At the Norwegian restaurant Under, if you ask for a table by the window…
…that’s your view. And “that” – would be the North Sea, from about 16 feet below the surface.
The “secret sauce” at Under is acrylic plastic – not on your fish (and yes, it IS a seafood restaurant) – but in that 13 foot-high window (13 by 36, by the way, so that’s a LOT of acrylic).
An American company, Reynolds Polymer Technology, built the window – using acrylic (specifically, polymethyl methacrylate, or PMMA) because it was strong enough to survive North Sea waves and weather, and clear enough to show off that incredible view.
And the “secret sauce” in PMMA – is either the petrochemical ethylene or propylene. Refined from petroleum (or natural gas), ethylene or propylene is the starting point for a series of chemical reactions that wind up in this case, producing a 13-foot tall acrylic window.

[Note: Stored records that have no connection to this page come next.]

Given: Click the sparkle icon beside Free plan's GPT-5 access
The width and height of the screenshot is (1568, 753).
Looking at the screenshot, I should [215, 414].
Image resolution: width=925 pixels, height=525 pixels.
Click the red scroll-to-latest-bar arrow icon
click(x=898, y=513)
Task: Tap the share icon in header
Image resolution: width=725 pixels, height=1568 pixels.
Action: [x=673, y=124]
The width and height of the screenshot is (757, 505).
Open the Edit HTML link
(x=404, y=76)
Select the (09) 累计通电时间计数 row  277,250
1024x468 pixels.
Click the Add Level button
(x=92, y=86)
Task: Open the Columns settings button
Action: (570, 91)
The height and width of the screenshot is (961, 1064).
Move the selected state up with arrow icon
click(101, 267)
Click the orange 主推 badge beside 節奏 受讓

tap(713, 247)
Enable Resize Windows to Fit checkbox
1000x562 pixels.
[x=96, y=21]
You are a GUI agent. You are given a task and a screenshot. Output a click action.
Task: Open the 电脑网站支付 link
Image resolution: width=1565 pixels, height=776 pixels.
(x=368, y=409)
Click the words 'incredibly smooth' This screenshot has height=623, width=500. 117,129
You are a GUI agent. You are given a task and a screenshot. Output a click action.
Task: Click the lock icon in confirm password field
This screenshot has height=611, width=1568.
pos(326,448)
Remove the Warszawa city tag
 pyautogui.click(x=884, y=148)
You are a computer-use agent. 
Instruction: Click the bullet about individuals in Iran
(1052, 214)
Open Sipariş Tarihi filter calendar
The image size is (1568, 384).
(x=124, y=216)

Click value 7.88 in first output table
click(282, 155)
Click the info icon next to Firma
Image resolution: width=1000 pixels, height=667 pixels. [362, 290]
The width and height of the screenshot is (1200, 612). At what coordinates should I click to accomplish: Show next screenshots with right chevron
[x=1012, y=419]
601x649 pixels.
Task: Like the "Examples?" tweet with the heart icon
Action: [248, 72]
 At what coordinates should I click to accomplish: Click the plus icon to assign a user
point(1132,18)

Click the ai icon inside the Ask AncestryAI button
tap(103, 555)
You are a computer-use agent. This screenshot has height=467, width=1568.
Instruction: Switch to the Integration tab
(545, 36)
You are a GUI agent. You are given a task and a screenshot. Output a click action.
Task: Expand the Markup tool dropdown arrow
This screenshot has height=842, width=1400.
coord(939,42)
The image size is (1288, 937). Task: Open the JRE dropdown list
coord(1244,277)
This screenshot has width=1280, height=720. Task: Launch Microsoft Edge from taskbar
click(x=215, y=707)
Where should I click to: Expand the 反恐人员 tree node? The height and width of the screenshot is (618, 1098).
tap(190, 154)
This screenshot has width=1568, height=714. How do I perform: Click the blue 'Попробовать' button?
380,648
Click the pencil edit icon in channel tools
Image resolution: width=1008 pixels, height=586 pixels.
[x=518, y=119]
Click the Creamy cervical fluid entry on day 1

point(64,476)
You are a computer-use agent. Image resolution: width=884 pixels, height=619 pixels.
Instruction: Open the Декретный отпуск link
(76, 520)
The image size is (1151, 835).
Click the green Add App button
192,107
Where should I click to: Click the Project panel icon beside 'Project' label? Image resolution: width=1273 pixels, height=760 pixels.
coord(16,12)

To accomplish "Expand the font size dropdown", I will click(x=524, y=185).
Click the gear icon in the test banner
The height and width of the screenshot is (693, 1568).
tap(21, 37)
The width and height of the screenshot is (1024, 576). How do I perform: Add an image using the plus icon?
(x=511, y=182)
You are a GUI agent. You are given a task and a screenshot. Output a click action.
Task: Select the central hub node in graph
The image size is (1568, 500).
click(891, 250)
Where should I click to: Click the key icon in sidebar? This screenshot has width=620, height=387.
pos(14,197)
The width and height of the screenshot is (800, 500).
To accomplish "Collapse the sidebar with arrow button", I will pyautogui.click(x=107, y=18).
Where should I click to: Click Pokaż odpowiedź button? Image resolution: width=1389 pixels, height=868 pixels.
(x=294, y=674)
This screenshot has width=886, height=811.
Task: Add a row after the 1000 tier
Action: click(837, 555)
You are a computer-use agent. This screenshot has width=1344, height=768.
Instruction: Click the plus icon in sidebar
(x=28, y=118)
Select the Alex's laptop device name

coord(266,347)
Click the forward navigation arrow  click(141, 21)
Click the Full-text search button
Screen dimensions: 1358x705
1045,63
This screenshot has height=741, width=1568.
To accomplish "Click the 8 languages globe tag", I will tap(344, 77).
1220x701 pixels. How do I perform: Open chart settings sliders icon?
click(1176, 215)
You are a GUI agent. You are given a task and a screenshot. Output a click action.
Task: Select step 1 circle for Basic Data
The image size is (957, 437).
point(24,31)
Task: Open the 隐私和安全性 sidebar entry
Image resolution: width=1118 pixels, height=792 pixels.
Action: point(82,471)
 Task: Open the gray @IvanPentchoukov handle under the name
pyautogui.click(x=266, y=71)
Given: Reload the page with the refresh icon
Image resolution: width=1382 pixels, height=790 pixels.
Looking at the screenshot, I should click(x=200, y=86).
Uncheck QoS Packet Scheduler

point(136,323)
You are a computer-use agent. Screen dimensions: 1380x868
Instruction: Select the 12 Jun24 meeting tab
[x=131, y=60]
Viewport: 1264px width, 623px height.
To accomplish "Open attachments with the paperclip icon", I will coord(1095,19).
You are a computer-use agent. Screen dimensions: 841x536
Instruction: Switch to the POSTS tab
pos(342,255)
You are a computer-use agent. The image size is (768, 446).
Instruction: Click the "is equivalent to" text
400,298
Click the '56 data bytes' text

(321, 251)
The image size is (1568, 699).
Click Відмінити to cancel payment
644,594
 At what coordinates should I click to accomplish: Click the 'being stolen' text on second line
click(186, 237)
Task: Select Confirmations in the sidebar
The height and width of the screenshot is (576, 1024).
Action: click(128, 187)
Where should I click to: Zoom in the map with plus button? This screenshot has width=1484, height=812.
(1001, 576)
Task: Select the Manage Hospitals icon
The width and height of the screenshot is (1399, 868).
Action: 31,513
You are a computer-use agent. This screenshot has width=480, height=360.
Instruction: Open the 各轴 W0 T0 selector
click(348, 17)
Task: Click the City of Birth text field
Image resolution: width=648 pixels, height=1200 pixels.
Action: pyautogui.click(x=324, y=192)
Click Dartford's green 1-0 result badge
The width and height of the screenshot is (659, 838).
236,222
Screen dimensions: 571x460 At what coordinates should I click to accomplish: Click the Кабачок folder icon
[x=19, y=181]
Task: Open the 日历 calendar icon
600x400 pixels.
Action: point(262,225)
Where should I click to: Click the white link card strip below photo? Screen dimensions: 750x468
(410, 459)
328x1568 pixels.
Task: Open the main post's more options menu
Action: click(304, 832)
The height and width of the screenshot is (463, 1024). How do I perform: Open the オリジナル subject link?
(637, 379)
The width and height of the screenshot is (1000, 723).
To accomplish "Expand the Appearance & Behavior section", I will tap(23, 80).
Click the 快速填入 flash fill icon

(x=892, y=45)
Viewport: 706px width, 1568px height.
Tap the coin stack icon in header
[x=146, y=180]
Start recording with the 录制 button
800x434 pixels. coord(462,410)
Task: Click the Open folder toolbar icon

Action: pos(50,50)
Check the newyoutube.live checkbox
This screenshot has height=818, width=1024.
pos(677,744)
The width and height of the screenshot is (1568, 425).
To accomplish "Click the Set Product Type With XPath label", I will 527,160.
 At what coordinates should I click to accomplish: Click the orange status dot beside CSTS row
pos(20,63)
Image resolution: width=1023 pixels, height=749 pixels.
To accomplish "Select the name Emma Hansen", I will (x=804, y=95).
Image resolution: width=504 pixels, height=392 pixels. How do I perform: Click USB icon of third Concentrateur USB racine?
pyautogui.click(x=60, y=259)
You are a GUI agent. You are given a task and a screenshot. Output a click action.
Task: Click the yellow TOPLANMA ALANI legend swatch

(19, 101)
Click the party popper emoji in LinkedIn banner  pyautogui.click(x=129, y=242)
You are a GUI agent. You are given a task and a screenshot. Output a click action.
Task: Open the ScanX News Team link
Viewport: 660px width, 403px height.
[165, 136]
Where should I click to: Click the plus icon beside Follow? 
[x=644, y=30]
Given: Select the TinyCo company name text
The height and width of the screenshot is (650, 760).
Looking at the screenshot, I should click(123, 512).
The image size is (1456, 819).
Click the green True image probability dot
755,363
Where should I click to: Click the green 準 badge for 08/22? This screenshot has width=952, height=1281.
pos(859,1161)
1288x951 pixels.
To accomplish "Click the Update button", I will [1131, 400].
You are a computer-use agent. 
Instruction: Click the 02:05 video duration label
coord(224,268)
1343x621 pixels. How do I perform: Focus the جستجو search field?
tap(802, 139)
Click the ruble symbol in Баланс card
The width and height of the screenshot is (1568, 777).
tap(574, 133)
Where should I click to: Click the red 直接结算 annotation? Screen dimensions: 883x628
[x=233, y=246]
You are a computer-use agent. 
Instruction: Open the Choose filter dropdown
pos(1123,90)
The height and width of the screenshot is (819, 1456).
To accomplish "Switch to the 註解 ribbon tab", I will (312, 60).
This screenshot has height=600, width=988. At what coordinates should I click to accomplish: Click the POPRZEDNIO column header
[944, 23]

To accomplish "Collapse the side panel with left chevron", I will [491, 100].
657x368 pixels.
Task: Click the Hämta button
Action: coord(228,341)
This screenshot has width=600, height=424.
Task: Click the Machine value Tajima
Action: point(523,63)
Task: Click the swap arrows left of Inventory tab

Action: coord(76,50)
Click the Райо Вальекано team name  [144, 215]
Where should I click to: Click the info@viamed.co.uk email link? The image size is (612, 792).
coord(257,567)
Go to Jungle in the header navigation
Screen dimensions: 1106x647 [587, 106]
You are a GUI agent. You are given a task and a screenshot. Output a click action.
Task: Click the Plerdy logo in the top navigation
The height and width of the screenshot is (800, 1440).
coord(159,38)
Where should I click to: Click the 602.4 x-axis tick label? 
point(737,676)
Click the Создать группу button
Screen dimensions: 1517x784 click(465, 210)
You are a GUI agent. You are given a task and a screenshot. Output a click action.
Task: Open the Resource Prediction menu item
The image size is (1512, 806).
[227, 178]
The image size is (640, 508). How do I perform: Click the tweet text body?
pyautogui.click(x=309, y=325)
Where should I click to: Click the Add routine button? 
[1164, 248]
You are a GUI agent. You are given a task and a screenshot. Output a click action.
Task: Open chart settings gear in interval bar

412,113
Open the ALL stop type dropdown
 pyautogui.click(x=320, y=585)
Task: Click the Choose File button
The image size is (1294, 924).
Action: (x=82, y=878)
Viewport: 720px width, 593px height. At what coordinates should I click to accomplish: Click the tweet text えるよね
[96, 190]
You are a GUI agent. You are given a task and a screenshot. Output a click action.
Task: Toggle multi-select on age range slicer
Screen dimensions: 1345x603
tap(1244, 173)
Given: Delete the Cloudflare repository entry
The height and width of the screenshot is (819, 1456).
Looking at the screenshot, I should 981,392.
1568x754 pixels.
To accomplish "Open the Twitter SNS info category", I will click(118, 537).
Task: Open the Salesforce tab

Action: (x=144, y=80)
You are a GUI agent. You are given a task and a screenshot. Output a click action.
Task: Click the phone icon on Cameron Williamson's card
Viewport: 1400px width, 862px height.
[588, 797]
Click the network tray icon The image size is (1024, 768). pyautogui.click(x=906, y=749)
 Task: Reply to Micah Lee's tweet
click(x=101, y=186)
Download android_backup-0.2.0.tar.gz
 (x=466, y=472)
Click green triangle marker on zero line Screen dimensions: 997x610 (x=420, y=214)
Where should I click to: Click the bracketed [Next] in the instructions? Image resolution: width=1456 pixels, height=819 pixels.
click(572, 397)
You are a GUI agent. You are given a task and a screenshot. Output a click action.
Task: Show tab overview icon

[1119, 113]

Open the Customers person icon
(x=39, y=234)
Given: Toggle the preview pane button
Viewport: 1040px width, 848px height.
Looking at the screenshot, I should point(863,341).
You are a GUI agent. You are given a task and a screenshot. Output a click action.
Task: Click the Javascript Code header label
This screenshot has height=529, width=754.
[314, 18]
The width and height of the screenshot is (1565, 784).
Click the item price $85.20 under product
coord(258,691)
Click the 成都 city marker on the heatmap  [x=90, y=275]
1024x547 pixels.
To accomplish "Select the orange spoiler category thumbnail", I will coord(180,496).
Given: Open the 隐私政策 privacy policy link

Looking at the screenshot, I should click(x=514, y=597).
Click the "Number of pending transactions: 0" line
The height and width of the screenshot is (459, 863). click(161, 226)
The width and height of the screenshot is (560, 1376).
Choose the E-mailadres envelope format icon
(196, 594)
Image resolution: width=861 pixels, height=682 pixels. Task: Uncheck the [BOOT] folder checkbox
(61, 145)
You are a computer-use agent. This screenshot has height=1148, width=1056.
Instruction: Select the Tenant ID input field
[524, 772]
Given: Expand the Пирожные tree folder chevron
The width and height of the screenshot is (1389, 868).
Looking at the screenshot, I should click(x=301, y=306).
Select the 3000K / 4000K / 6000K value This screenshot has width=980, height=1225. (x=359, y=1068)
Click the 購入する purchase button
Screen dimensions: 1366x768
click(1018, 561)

Now you can’t point out that window at a passing crab or fish, and tell your server, “I’ll have that one.” But you might well see crabs and lobsters, dogfish and urchins, pollack and cod, and maybe a wrasse or two, all swimming just on the other side of the window. And what you see today, might be on someone else’s plate the next day.
If you’d like to see Under for yourself, you’ll find it in Lindesnes, which is the southern tip of Norway; here’s the link for booking a table. Word is though, they’re full up into August. But you know what they say about autumn in Norway…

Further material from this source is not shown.